Prior data indicate a 5-year regional recurrence free survival rate of 98 % for the control patient group, and a regional recurrence free survival rate of 96 % is expected for the experimental patient group. A difference of no more than 5 % (delta = 5 %) is considered acceptable, when taking in account the higher morbidity rate caused by completion axillary treatment in the control arm. The expected regional recurrence free survival rates and delta result in a sample size of 399 per arm. Therefore, we will need to study 399 experimental subjects and 399 control subjects to be able to reject the null hypothesis that the rate for experimental and control subjects is inferior by at least 5 % with a probability of 0.8. When taking in account a lost to follow-up rate of 10 %, 878 patients need to be randomized. An annual accrual of 324 patients can be achieved, based on the incidence of women diagnosed with invasive breast cancer in the Netherlands, the rate of patients that is operated on primarily (excluding patients treated with chemo- or hormonal therapy only, or with metastatic disease and frail elderly), the rate of patients with a positive SLN, treatment with mastectomy, the 43 participating hospitals, and an expected accrual rate of 30 %. Therefore, three years will suffice to include the 878 patients.

Interim analysis

For the interim analysis, the sample size was recalculated with doubling of the delta from 5 to 10 % to reduce the risk that the study is incorrectly aborted prematurely. Together with a lost to follow-up rate of 10 %, the total number of patients included for this analysis amounts 125.

An independent statistician will perform the interim analysis after a two-year follow-up of the first 125 included patients, because the total accrual is expected to complete within 3 years and because most regional recurrences occur within two years after initial treatment. According to the Haybittle-Peto boundary, a P value of 0.001 or less is considered statistically significant for this analysis [34]. Results of the interim analysis are reported to the DSMB.

Data safety monitoring board

The independent DSMB comprises a surgeon, medical oncologist, radiation oncologist and a statistician. The DSMB will meet annually to discuss the occurrence and nature of adverse events occurring during the study, initially at a 1-year interval.
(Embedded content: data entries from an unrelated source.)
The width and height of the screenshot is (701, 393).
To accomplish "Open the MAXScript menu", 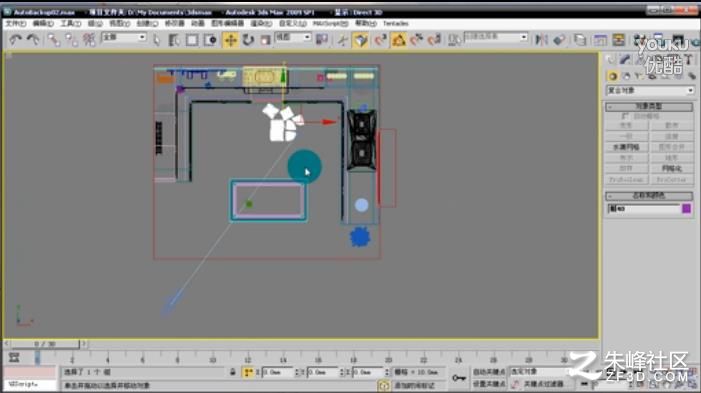I will [330, 23].
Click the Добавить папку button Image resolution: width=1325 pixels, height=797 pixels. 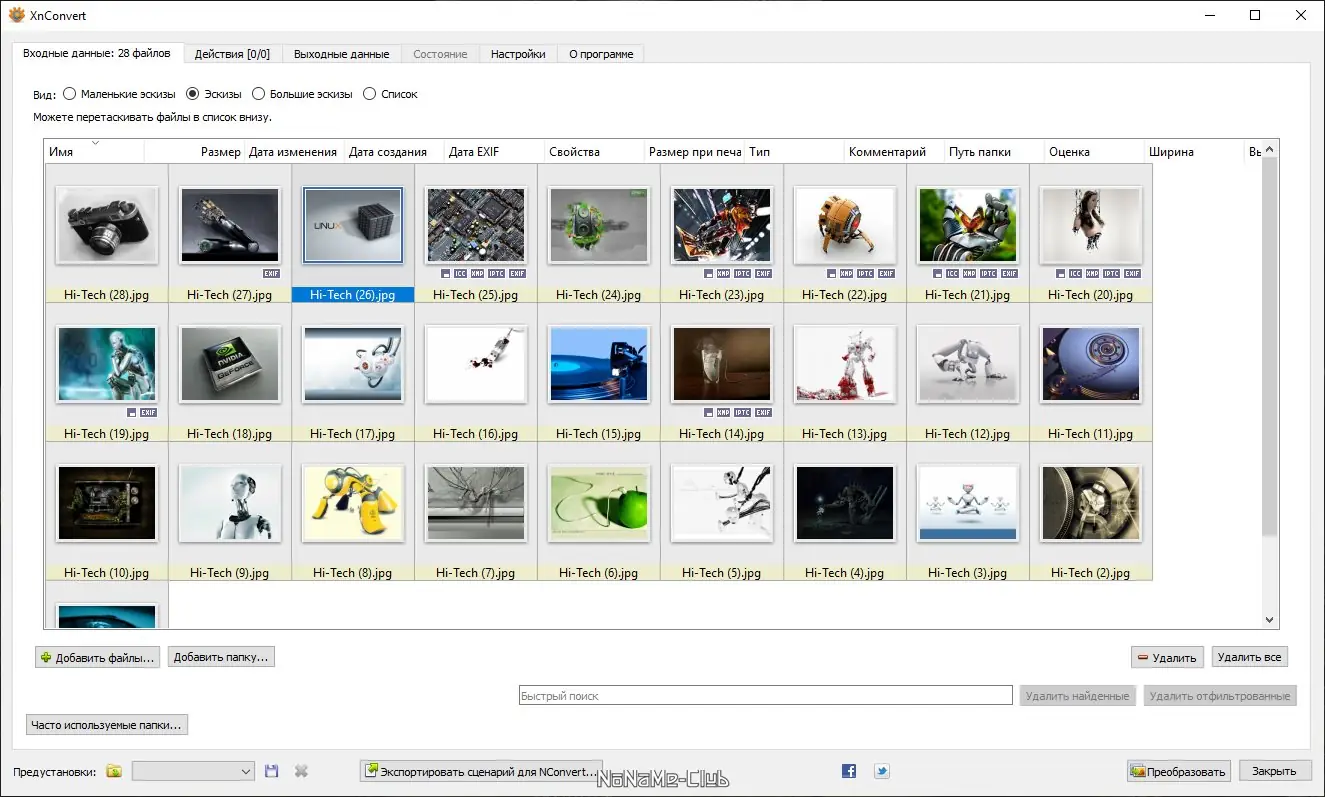(x=221, y=657)
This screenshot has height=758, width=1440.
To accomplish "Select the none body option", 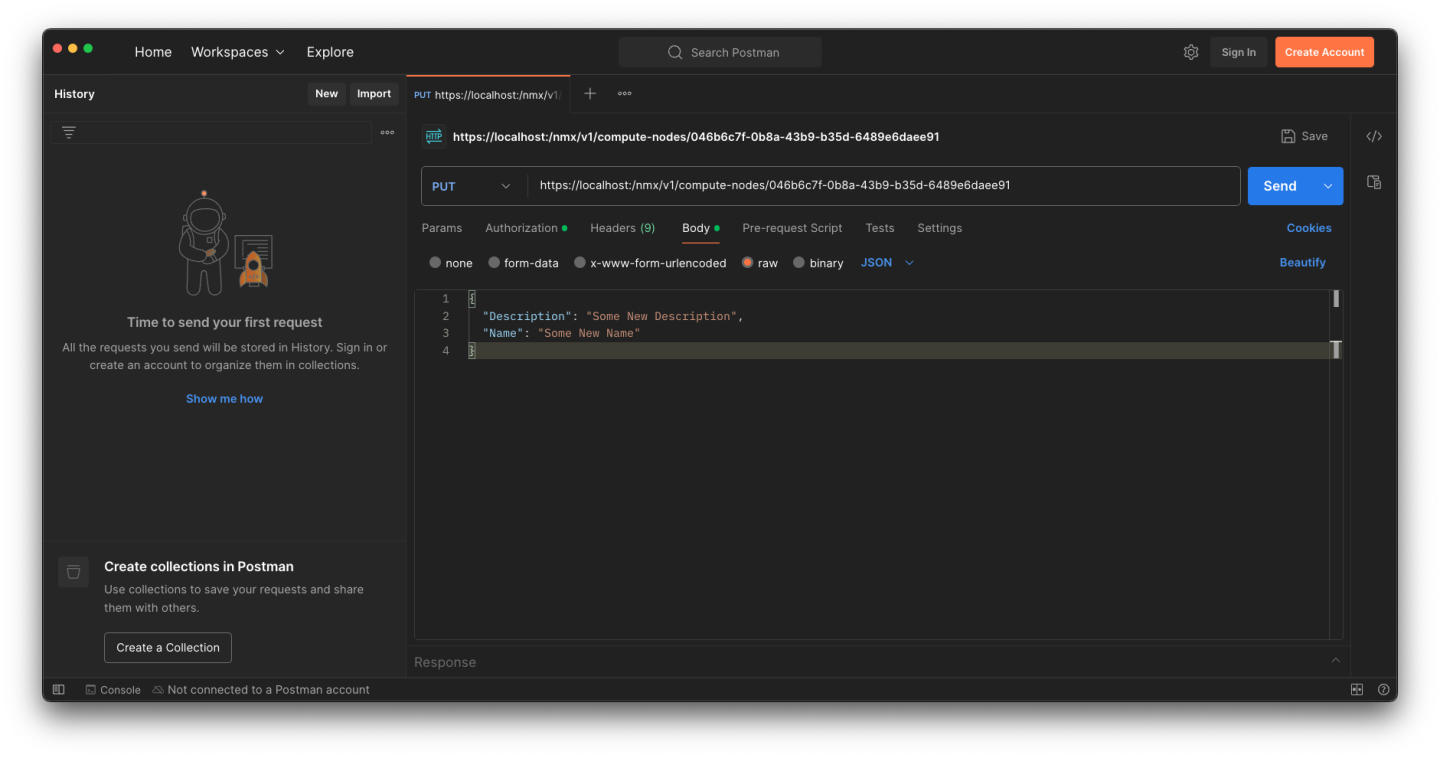I will point(450,262).
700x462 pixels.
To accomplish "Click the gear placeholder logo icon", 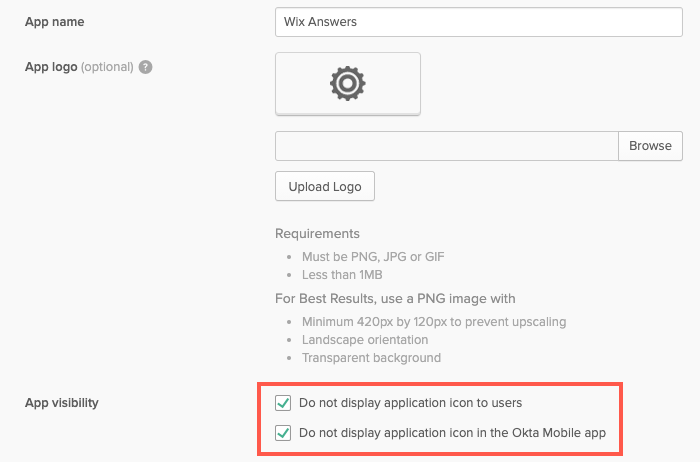I will (348, 83).
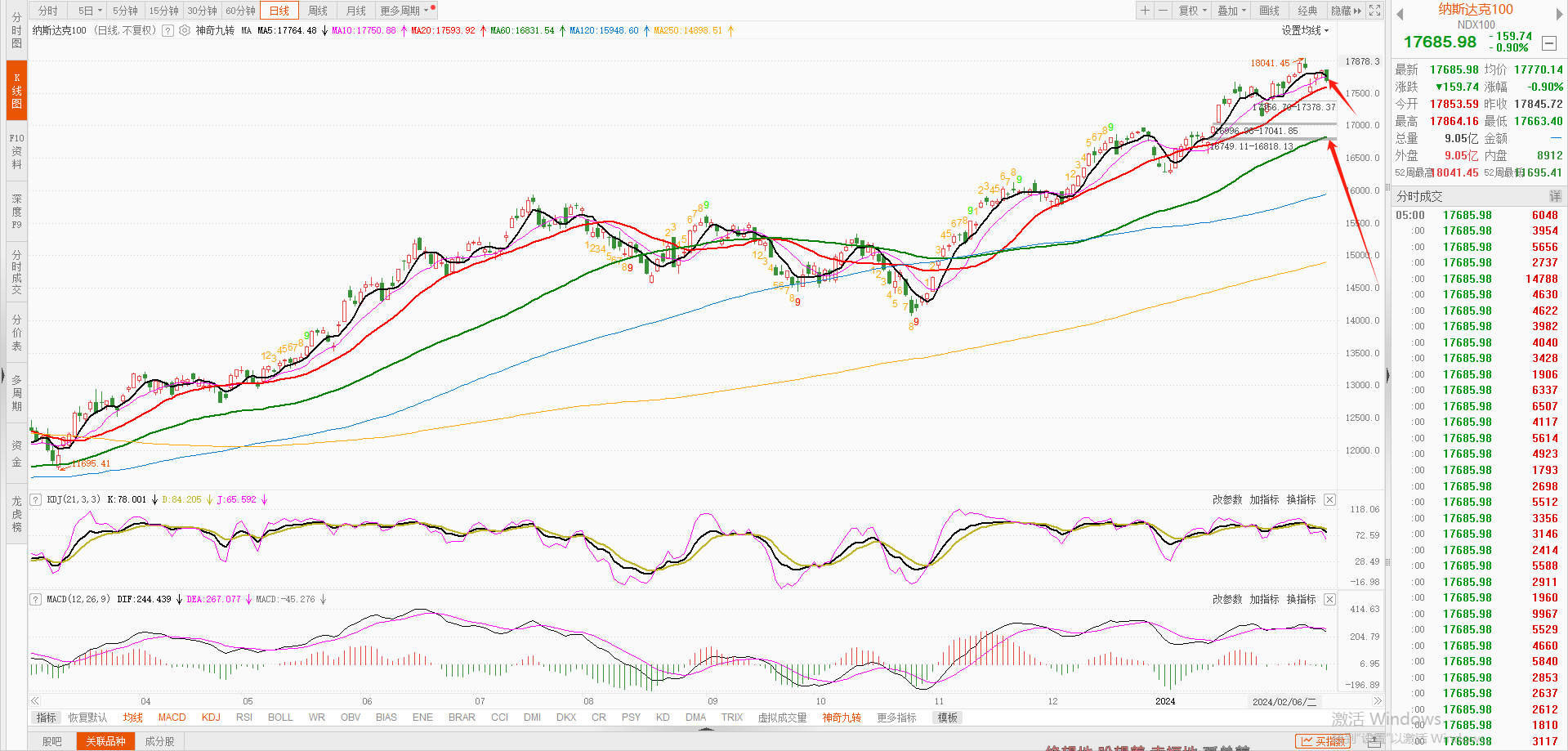1568x751 pixels.
Task: Toggle the 神奇九转 indicator in bottom bar
Action: [842, 717]
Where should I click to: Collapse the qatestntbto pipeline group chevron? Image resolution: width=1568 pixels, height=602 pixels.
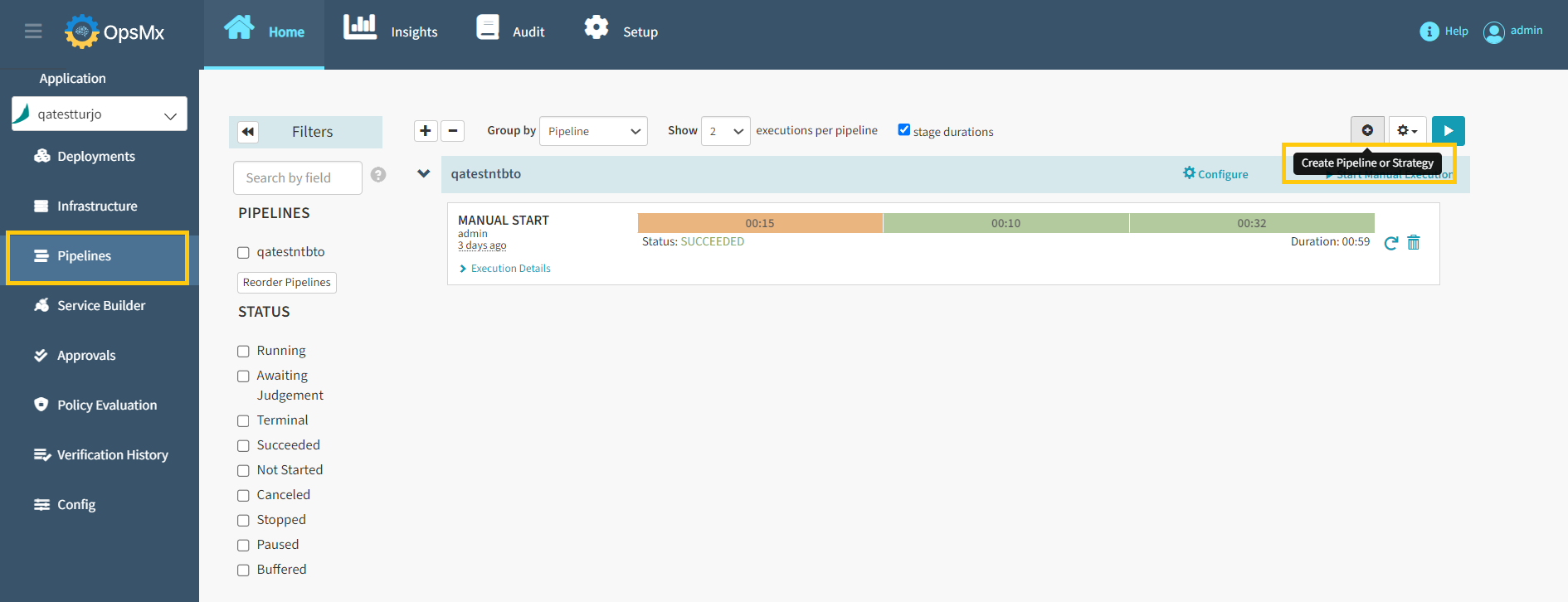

During the study, the DSMB may decide to change the frequency of discussion. All cases with a lesion that is highly suspicious for tumour recurrence on imaging, but not accessible for histology or cytology are presented to the DSMB for an independent review. Further, the DSMB is informed about the results of the interim analysis for further interpretation. DSMB recommendations are sent to the principal investigators. Should the principle investigators decide not to fully implement the DSMB recommendations, the principle investigators will send the recommendation to the accredited medical ethics committee, including a note to substantiate why (part of) this recommendation will not be followed.

Stopping rule

The right to discontinue the study prior to inclusion of the intended number of subjects is reserved to the principle investigators, but intends only to exercise this right for valid scientific or administrative reasons such as a negative advice for continuing the study by the DSMB, or disappointing accrual so that the total enrolment of 878 patients seems not feasible within the planned study period.

Final analysis

Primary and secondary endpoints will be analysed per protocol and in the intention to treat population after 5 and 10 years of follow-up. Primarily, uncorrected chi-squared statistics will be used to evaluate the null hypothesis. The chi-square test will be based on the Kaplan-Meier estimator, in case of censored data. Additionally, cox proportional hazards models and Kaplan Meier estimates will be used to analyse the outcome of both groups and to assess the univariable and multivariable association between prognostic variables, treatment and events, using the stratification factors. All statistical tests are 1-sided and a P value of 0.05 or less is considered statistically significant.